#### [AIM]
Reproduce the entries below, everything from the line containing "Task: Click the END; right below K:=K+1" down to the line containing "Action: (x=211, y=382)", with both ends and the requests included. Shift every coordinate in the answers up by 91 and leave everything else unchanged.

#### [MATERIAL]
───

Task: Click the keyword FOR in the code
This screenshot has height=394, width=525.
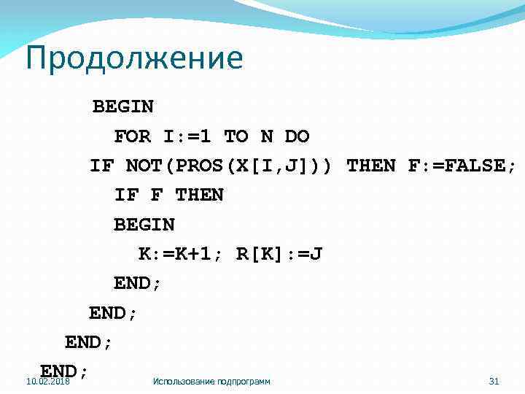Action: (x=132, y=136)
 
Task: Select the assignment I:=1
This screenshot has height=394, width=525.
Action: (x=187, y=136)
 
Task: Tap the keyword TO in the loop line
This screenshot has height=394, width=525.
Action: (x=236, y=136)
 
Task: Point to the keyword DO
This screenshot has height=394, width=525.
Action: (x=297, y=136)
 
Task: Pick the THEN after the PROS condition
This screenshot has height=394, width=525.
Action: (x=371, y=166)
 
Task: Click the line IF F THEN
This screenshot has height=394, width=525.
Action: (x=168, y=196)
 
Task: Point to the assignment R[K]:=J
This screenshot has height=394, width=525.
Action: (x=279, y=255)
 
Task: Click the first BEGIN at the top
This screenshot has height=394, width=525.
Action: (x=122, y=107)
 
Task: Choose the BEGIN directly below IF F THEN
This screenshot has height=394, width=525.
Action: (x=144, y=225)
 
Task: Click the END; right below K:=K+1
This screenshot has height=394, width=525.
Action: (x=138, y=284)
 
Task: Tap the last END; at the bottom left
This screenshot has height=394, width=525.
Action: (x=64, y=371)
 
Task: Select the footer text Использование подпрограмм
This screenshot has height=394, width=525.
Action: (x=211, y=382)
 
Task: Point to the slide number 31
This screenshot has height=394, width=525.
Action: (x=494, y=382)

───

#### [THE COMPLETED TASK]
Task: Click the END; right below K:=K+1
This screenshot has height=394, width=525.
Action: (x=229, y=375)
 
Task: Tap the last END; at the bottom left
This screenshot has height=394, width=525.
Action: (x=155, y=462)
 
Task: Select the footer text Использование подпрограмм
This screenshot has height=394, width=525.
Action: (x=302, y=473)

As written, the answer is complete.